Genes are the body’s instruction manual
We have 20,000 genes that provide the instructions for making the proteins used to build and control our bodies. The genes function in many different ways so that our brain, heart, muscles and all our cells perform complex actions flawlessly, every second of every day. There are no genes that exist to cause disease.
Genetic diseases occur when genes don’t work as they were meant to
Genetic diseases happen either because the gene is not working or not working well enough, or because the gene is working too well, or at the wrong time, or in the wrong place. Usually a change in the DNA code of the gene causes the problem. We have two copies of every gene so there is a back-up if one is not working as it should. Sometimes malfunction of one copy of the gene is sufficient to cause health problems, for example if one copy of BRCA1 isn’t working it causes an increased risk of cancer. Sometimes both copies of the gene have to malfunction for the disease to occur, for example in cystic fibrosis.
What is the problem in saying ‘have the gene for?’

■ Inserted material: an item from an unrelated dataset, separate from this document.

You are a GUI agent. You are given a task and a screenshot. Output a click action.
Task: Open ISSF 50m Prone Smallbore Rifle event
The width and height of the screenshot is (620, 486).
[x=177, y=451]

Does it matter if people say they “have the gene for” when what they mean is that their gene isn’t working properly? In casual conversation, people will get the gist of what they mean.

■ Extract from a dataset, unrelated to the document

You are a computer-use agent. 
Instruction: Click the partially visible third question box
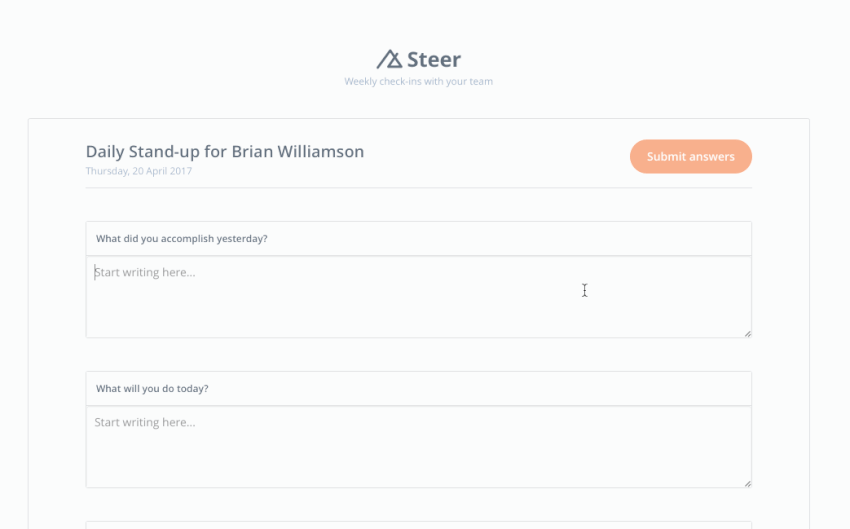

But once you want to talk about genetics in more detail, the phrase “you have the gene for” quickly becomes a problem. It evokes an idea of a gene as something that shouldn’t be there, as something that is bad for you, something to be feared, something that you don’t want, that you don’t want to pass on to your children. This can make it more complicated to talk about details such as the likely significance of genetic variants.
Why do people say ‘have the gene for’?
Historically, we were talking about phenotypes and heredity long before we knew what genes were and how they worked. Mendel’s 19th century experiments showed there was a yet unknown heritable factor that determined the chance of a pea plant having certain features: A different colour flower, or a different shaped seed. But Mendel didn’t know about genes. The phrase “gene”, to describe this type of hereditary factor wasn’t introduced until the early 20th century. A few decades after that we learned that genes were made of DNA, but it wasn’t until the 21st century, that we discovered how many genes there are in the human genome. And the story didn’t end there: we still don’t know the function of every gene.
Many genes were first discovered because of links to disease
This brings me to another reason for the persistence of the phrase “the gene for the disease”. Many genes were first discovered because they are related to a disease. It was the search for the cause of the disease that led to the gene and so the first and sometimes only thing that was known about the gene was that changes in the DNA code of the gene causes medical problems. The name and symbol for the gene reflected this.
For example the BRCA1 gene was so named because the gene was first identified through the study of breast cancer families who all had mutations in a specific region of DNA on chromosome 17. The region was shown to have the characteristics of a gene, but the function of the gene was not yet known. We only knew that if it wasn’t working women had a high risk of breast and ovarian cancer. That’s why the gene was called the BRCA1 gene for BReast CAncer 1 gene.
Setting an example
Genetics is becoming an integral part of medicine and the conversations about genetics are broadening. Of course, it’s unrealistic to expect everyone to know everything about genetics, and it’s inevitable that people will continue to say “the gene for…” .
But we can set an example by using the correct language wherever possible, particularly in official materials from research and patient representative organisations. We need to do this because we increasingly need to have deeper, more detailed conversations about the impact of DNA sequence changes in genes. Having to first explain that the assumption of ‘having the gene for’ their disease is not correct adds complexity and confusion, and can reduce confidence. We should try to avoid this.